▶ _Material de entrada_:
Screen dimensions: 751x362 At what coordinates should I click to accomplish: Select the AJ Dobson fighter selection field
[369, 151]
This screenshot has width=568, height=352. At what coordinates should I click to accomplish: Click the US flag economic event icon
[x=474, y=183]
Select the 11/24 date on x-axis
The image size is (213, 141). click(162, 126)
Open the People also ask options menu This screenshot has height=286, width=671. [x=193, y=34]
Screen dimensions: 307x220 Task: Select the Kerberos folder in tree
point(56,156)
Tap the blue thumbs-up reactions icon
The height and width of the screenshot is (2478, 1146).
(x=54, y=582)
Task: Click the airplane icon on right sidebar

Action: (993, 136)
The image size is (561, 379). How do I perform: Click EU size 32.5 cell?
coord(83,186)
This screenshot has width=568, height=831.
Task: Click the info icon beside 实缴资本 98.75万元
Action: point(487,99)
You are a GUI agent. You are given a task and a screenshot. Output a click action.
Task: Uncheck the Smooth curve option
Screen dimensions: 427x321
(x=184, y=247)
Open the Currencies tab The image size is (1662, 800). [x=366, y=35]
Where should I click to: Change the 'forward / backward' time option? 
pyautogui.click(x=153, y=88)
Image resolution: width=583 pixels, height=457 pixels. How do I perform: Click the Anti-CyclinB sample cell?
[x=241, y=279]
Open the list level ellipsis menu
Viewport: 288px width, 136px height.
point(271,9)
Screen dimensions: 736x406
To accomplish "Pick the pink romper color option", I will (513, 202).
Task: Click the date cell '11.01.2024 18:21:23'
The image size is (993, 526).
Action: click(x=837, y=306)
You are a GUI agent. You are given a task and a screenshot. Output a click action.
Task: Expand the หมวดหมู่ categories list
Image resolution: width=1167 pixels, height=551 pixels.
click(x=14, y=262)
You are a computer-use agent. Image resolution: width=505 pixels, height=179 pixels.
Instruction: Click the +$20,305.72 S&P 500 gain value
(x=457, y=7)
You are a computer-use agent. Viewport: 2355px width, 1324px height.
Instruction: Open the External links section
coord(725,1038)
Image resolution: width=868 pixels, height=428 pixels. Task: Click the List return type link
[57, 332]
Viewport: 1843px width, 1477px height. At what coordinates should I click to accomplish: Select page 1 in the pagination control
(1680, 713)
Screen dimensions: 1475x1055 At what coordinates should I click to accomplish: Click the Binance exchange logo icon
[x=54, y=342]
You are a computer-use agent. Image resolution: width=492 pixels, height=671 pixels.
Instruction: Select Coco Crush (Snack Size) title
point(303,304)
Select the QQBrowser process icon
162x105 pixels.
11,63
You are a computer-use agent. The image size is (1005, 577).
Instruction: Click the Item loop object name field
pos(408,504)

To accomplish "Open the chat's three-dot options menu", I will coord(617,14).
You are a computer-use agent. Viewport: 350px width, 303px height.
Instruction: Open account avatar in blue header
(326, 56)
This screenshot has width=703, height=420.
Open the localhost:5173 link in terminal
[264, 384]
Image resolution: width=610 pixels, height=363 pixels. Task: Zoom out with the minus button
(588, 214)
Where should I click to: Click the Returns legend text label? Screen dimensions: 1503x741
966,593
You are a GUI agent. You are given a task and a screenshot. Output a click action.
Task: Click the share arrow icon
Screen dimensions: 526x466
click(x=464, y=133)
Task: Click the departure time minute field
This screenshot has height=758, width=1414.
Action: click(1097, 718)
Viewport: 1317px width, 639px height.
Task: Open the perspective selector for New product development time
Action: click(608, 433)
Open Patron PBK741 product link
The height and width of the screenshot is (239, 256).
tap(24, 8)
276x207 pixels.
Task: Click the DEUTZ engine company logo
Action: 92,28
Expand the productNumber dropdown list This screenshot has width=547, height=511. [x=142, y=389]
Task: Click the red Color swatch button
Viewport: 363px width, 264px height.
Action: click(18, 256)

▶ _Objetivo_: Localize no material acima todas as linhas em que aparece a palavra "Open" e transcreva cada uma delas.

▶ _Resultado_:
Open the People also ask options menu This screenshot has height=286, width=671. [x=193, y=34]
Open the Currencies tab The image size is (1662, 800). [x=366, y=35]
Open the list level ellipsis menu
Instruction: Open the External links section
To accomplish "Open the chat's three-dot options menu", I will coord(617,14).
Instruction: Open account avatar in blue header
Open the localhost:5173 link in terminal
Task: Open the perspective selector for New product development time
Open Patron PBK741 product link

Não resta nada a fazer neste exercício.